◆ Extract provided:
Help! Deadline approaching!



REGISTER TO REMOVE ADS

Ordeith

Great Old One
Joined
Sep 22, 2007
Messages
5,661
Awards
4
Age
23
  • 2013 Roleplaying Awards
  • Alter Ego
  • Writer of Writers
  • Retired Staff
My university is gathering material for a show called Shakespeare in Mind, a pastiche of scenes and soliloquies written around the theme of "Shakespeare in the Twenty-First Century." I've been working on a submission for some time, but after a long break from writing, I returned to a confused mess of a script...

I've already requested criticism from a few friends, but I'm in need of whatever input I can get. The deadline is July 15, and I'm nowhere near finished. Please—whatever comes to mind, say it without hesitation.


To avoid formatting the entire thing, I'm just going to post a link for viewing and downloading. Many thanks in advance!

◆ Aim of the task: Please copy out the portion of the forum post above about the Shakespeare in Mind submission that opens with the words containing "I've already requested" and closes with "thanks in advance!".

◆ Information supplied:
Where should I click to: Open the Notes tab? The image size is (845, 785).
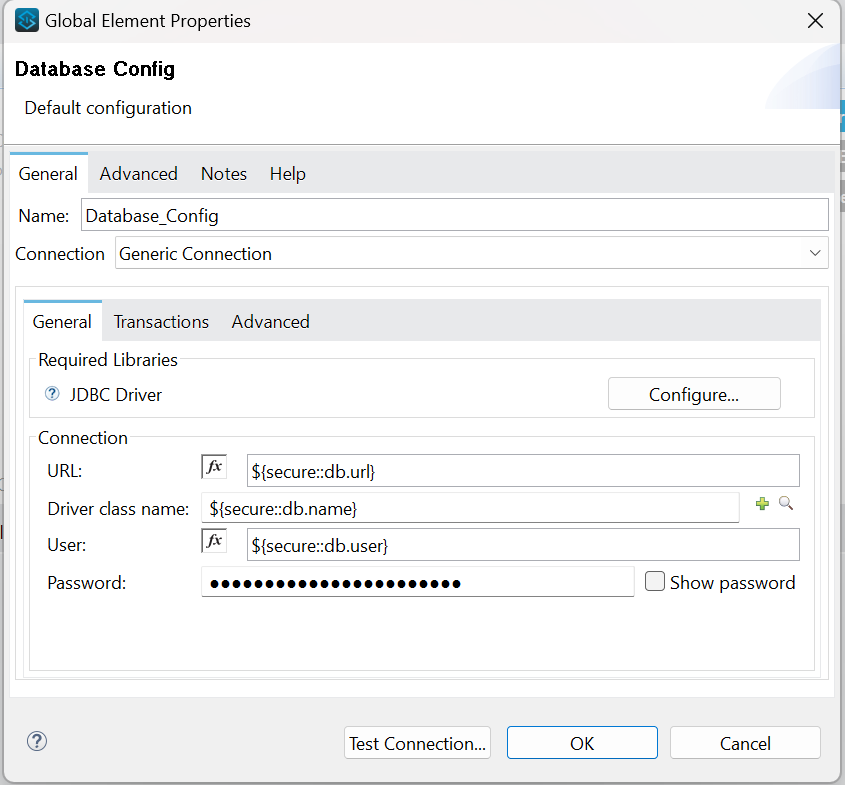tap(223, 174)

◆ Exercise result:
I've already requested criticism from a few friends, but I'm in need of whatever input I can get. The deadline is July 15, and I'm nowhere near finished. Please—whatever comes to mind, say it without hesitation.


To avoid formatting the entire thing, I'm just going to post a link for viewing and downloading. Many thanks in advance!